Calibration in Gymnastics Judging
- Kathi-Sue Rupp
- Apr 12
- 8 min read
We often hear gymnastics judges talk about the need for calibration when they judge.
But what exactly is calibration, why do judges need to calibrate, and what are effective ways to calibrate?

Calibration refers to developing an internal scale during a series of judgments. Calibration is essential to ensure uniform judgments throughout the course and across competitions.
A calibration process occurs as gymnastics judges settle into a competition. It happens as initial decisions are made, and judges acclimate to the other judges on the panel and the level of performance being presented. Calibration is how judges adjust to the level of competition and the panel of judges they are judging with.

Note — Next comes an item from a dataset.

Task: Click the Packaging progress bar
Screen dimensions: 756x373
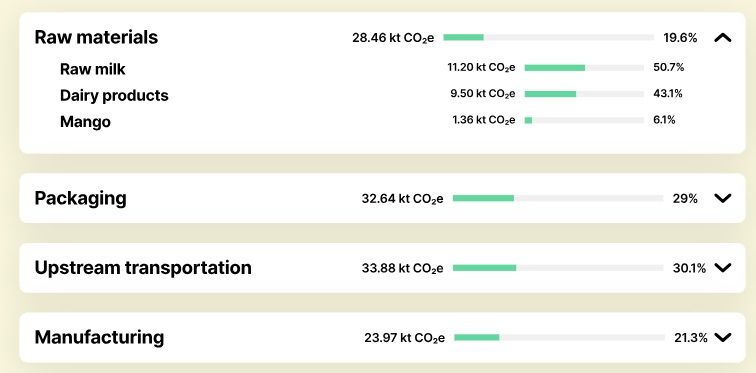Action: 558,198
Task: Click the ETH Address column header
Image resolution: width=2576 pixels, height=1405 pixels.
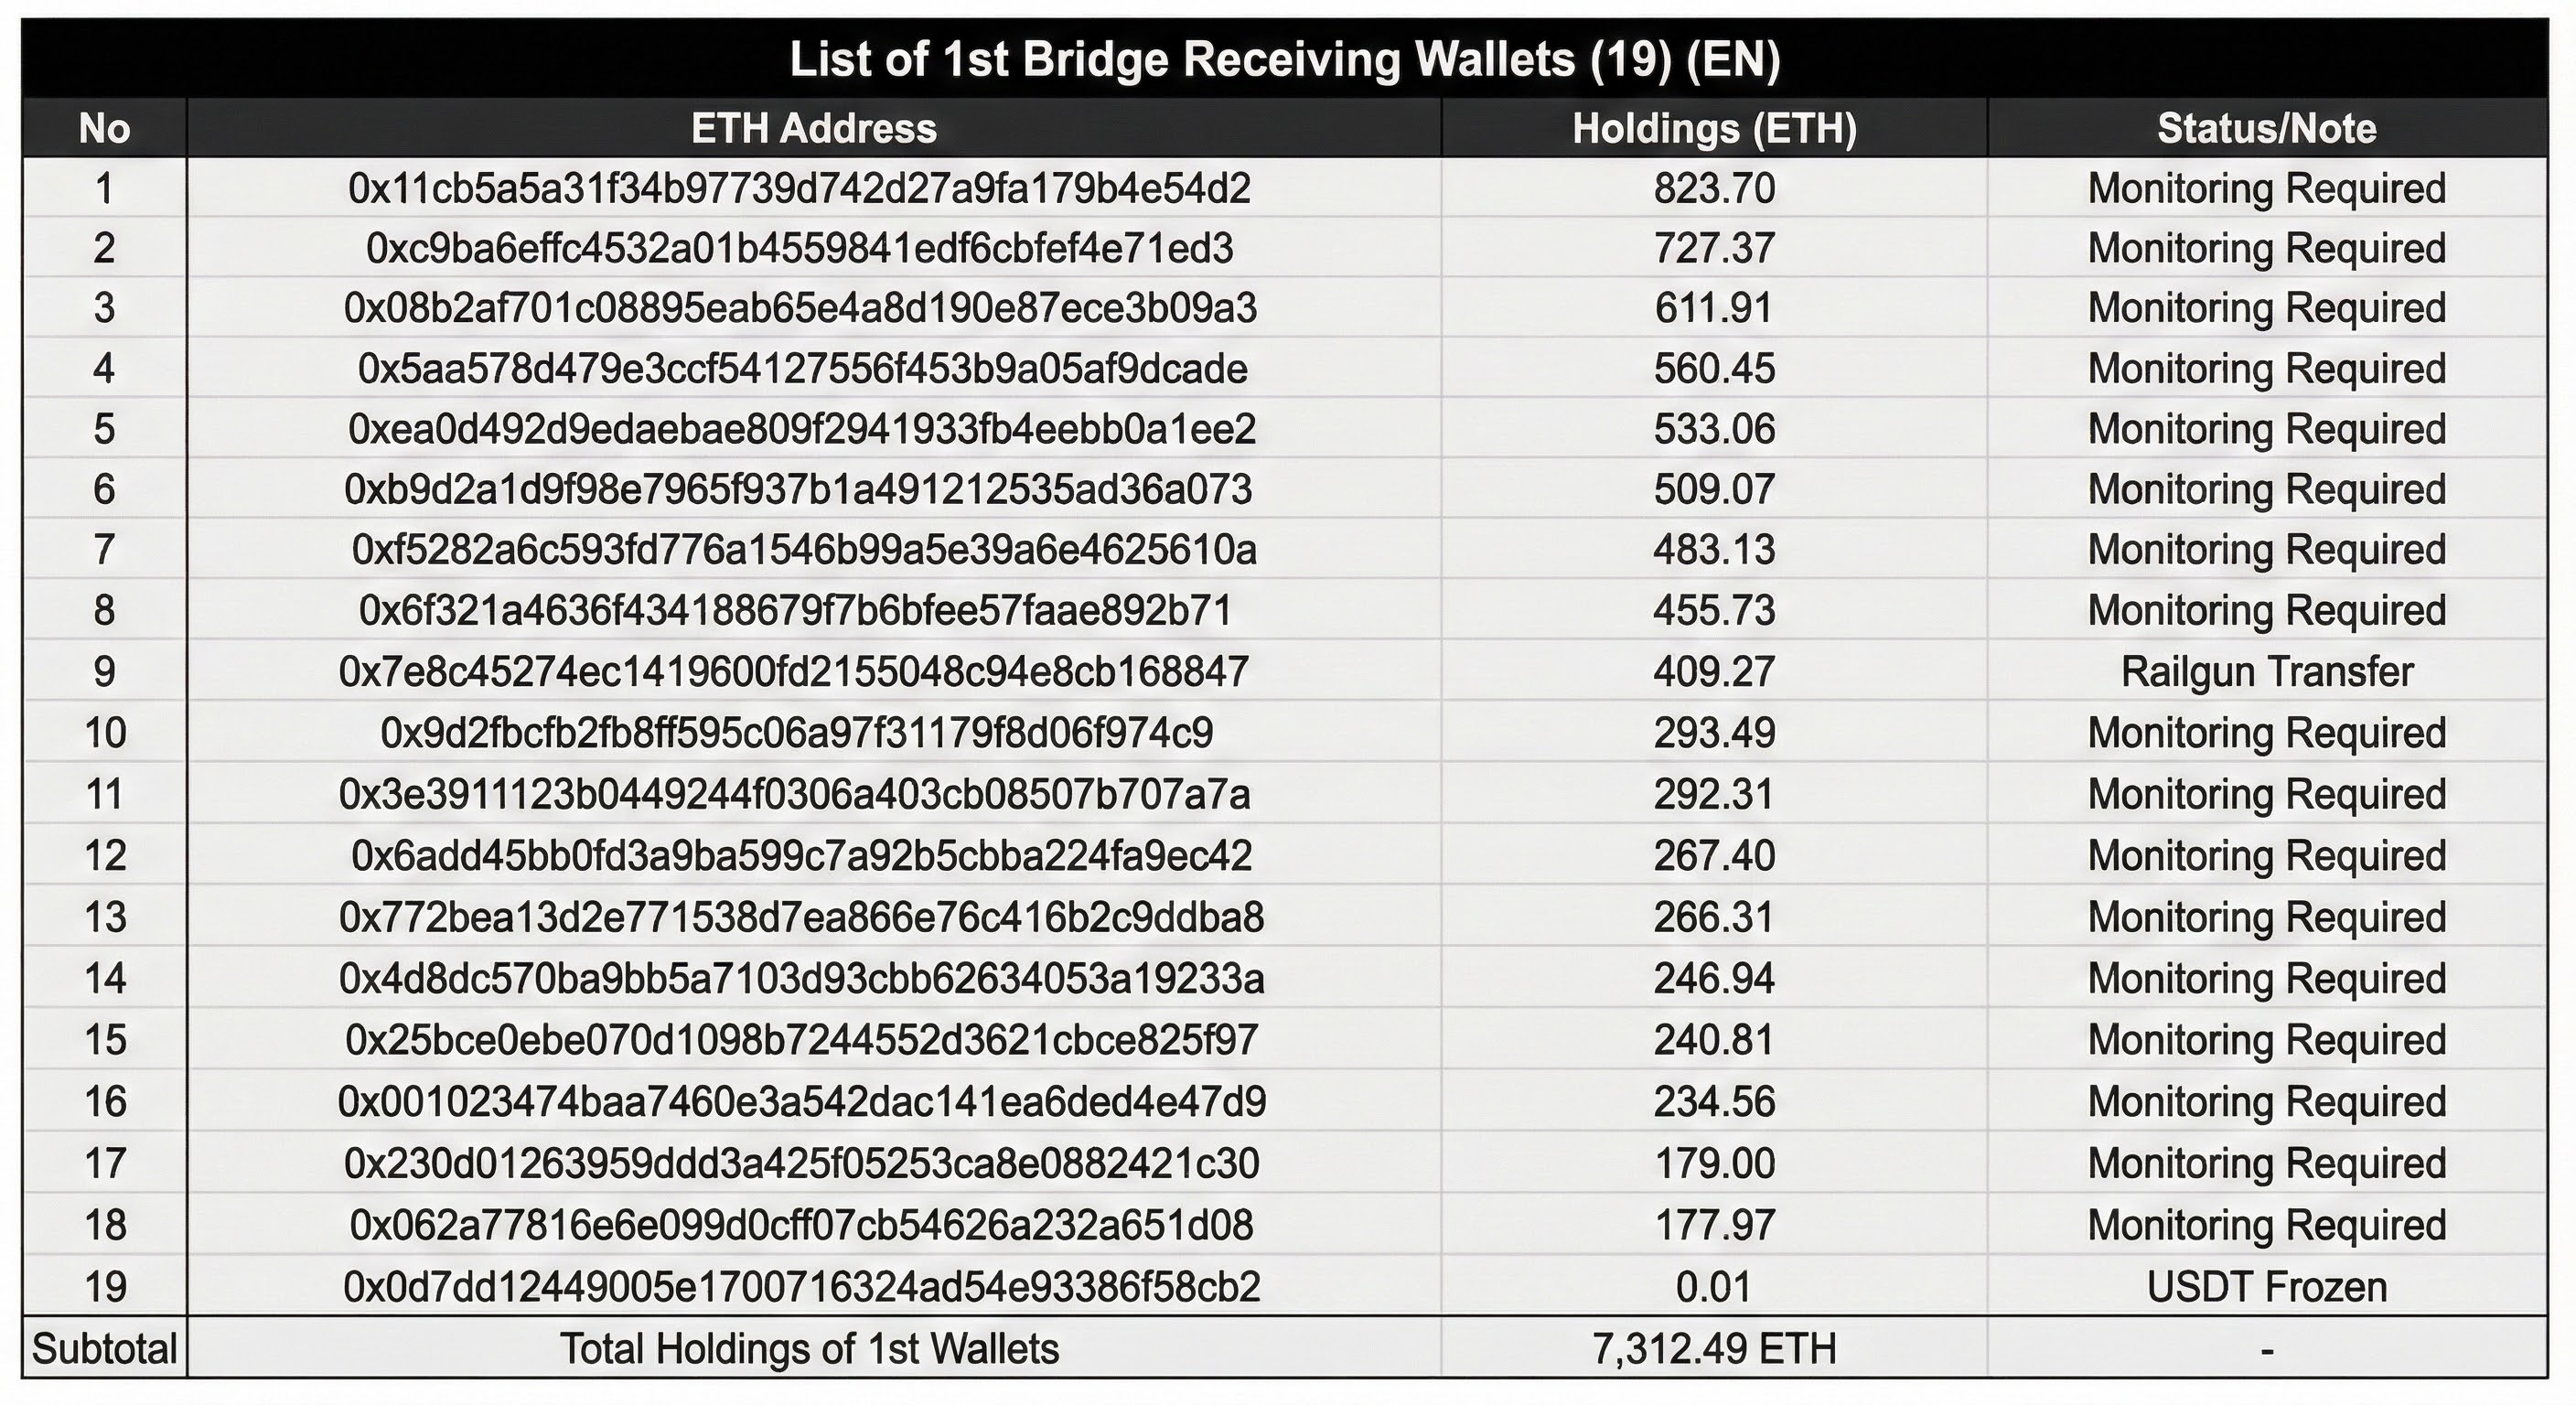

Calibration Occurs on Two Levels
For gymnastics judges, calibration must happen on two levels: 1) an internal calibration of oneself for internal consistency (i.e., to assure that they, as an individual, rate performances on a uniform and consistent scale), and 2) an intra-panel calibration with the other judges on the panel (i.e., to assure that the judges within a panel give similar ratings for each performance). The internal calibration aligns the judge’s existing knowledge and preparation with the expected level of competition. It allows them to make adjustments for variables particular to that competition (e.g., a competition with many similar high-caliber gymnasts requires precise judging to differentiate between athletes, or a lower-level competition may be judged with more leniency and compassion). The intra-panel calibration brings about a more uniform evaluation between judges on the panel, striving for agreement in the judgments being made.
Fasold et al. (2012) examined the internal calibration aspects of the judging process and determined that in order to calibrate internally, judges tend to avoid extreme judgments at the beginning of a series, because early extreme judgments (both high and low) would limit degrees of freedom for subsequent judgments (e.g., withholding extremely good scores early on to “leave room” for a potentially better performance later on). This process can produce an overall order bias where good performances early in a competition receive harsher evaluations than they would have if they occurred later in the line-up. It also results in a suppression of scores into a narrow range, particularly at the start of a competition, until the extremes have been effectively calibrated.
On a panel level, judges need to get the feel for the internal calibration of the other judges on the panel and align their own internal scale with the others with whom they will be judging. The calibration process is not actually finished until routines have been evaluated at the extremes and the judges have a feel for how “brave” (or conservative) the panel will be in its recognition of gymnastics excellence. Otherwise, it is common to have the best routines nit-picked for errors that are overlooked in routines with more egregious faults.
The results of the calibration process should be consistent and aligned judgments for the evaluation of a competition, and even throughout the season and cycle, where gymnasts are judged on an even scale.

How to Calibrate Effectively
“If you fail to plan, you are planning to fail.”
~Benjamin Franklin
One purpose of judges’ meetings before a competition is to help the judges calibrate on both an individual and intra-panel level. However, most judges’ meeting materials are rarely optimized for effective calibration. Here are some ways to improve the calibration process:
Key Points
Calibration needs to occur before the competition begins.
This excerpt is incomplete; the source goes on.